The audit, which was led by the Marie Curie Palliative Care Institute Liverpool (MCPIL) in collaboration with the Royal College of Physicians, does highlight areas for improvement. While communication regarding the plan of care and recognition that the patient had entered the dying phase was generally undertaken with relatives or carers (achieved in 72% and 76% of cases respectively), this could be further improved.

Assessment of spiritual and religious needs and support to patients and their relatives or carers is poor. And more needs to be done on education and training, with only 39% of hospitals having an LCP Facilitator.

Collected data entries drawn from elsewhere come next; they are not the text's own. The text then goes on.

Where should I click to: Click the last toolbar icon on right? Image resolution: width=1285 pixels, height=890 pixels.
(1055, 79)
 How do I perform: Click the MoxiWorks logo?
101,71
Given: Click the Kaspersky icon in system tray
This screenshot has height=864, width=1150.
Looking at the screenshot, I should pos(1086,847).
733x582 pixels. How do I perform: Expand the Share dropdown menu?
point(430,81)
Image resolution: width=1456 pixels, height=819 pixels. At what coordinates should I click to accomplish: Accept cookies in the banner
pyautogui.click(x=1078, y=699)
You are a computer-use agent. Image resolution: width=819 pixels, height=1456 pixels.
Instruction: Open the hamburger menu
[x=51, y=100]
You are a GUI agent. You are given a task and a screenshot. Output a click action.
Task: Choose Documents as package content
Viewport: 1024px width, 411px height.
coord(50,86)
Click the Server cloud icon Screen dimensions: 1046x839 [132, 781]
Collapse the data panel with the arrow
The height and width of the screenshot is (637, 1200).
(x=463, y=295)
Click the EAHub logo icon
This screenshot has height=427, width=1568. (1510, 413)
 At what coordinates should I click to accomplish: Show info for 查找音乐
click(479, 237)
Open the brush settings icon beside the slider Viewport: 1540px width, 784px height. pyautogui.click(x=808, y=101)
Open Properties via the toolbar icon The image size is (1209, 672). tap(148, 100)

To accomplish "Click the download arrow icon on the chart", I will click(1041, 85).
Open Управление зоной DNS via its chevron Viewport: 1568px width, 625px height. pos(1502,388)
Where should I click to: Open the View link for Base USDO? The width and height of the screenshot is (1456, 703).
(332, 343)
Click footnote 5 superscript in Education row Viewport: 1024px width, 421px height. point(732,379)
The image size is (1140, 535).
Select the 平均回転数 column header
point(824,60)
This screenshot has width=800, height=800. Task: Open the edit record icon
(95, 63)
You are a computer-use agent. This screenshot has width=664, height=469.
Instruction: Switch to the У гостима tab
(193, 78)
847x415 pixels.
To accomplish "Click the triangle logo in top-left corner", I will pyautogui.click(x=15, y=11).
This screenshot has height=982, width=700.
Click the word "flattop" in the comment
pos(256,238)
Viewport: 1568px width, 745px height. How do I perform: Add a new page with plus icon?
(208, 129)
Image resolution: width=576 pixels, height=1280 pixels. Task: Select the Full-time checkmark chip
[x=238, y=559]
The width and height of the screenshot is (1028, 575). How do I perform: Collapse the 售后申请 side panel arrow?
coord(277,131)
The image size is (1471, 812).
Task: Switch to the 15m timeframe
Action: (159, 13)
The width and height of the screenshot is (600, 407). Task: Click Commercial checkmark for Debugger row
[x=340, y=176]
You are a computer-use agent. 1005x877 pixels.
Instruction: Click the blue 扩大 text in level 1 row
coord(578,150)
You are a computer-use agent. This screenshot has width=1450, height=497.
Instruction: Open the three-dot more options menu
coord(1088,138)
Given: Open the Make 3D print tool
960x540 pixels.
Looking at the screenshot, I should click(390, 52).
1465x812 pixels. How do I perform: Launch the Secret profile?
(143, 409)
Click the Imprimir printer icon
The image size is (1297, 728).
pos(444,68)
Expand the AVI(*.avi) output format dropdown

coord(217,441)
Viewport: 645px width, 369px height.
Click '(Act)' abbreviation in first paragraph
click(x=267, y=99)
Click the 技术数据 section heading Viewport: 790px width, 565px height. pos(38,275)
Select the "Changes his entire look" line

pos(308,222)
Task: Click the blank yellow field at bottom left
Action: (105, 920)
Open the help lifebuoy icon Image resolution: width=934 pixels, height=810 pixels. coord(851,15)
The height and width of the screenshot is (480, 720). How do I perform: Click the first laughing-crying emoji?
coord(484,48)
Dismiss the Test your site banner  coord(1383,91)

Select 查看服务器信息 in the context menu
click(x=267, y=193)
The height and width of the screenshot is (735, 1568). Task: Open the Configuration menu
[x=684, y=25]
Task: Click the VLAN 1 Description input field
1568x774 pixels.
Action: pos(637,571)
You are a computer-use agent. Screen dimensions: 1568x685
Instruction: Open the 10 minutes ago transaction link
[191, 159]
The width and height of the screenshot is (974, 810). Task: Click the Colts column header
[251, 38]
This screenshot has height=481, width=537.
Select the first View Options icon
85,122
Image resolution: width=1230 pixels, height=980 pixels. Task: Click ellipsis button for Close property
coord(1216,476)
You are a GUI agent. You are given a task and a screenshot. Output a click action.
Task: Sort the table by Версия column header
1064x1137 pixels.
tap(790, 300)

Prof John Ellershaw, director of MCPCIL, said: “Hospitals need to recognise that care of the dying is part of their core business. To achieve excellence in the last hours or days of a patient’s life, all health care workers caring for dying patients, and their relatives or carers, should undertake training and education in care of the dying.

“A good death should be the expected not the exception. How we care for dying patients is an indicator of the patient experience across our organisations.”

Liverpool Care Pathway creating a “national crisis”

The Telegraph - 4th September 2009 7:28 pm

A group of doctors who care for the terminally ill claim that some patients are being wrongly judged as close to death.

Under NHS guidance, known as the Liverpool Care Pathway, which was introduced across England to help doctors and medical staff deal with dying patients, terminally ill patients can have fluid and drugs withdrawn and many are put on continuous sedation until they pass away.

But this approach can also mask the signs that their condition is improving, the experts warn.

As a result the scheme is causing a “national crisis” in patient care, the letter to The Telegraph states. It has been signed by palliative care experts including Professor Peter Millard, Emeritus Professor of Geriatrics, University of London, Dr Peter Hargreaves, a consultant in Palliative Medicine at St Luke’s cancer centre in Guildford, and four others.

“Forecasting death is an inexact science,” they say. Patients are being diagnosed as being close to death “without regard to the fact that the diagnosis could be wrong.

“As a result a national wave of discontent is building up, as family and friends witness the denial of fluids and food to patients.”